*SOURCE RECORDS:*
━━━━

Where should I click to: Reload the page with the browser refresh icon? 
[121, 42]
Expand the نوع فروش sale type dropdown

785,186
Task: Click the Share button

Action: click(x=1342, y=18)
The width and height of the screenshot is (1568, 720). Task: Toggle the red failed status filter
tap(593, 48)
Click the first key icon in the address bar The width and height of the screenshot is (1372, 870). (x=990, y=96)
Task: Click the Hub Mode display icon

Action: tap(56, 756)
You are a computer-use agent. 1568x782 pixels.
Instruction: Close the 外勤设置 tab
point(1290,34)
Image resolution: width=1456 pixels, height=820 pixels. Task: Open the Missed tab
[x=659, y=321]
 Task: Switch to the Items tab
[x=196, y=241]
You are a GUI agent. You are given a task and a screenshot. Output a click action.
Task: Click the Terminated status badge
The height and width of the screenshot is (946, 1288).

━━━━

*EXERCISE DETAILS:* All lines from the one with "Task: Click the Terminated status badge" to the end of the entries above are to be written out exactly, the first and last included.

*ANSWER FOR THIS EXERCISE:*
Task: Click the Terminated status badge
The height and width of the screenshot is (946, 1288).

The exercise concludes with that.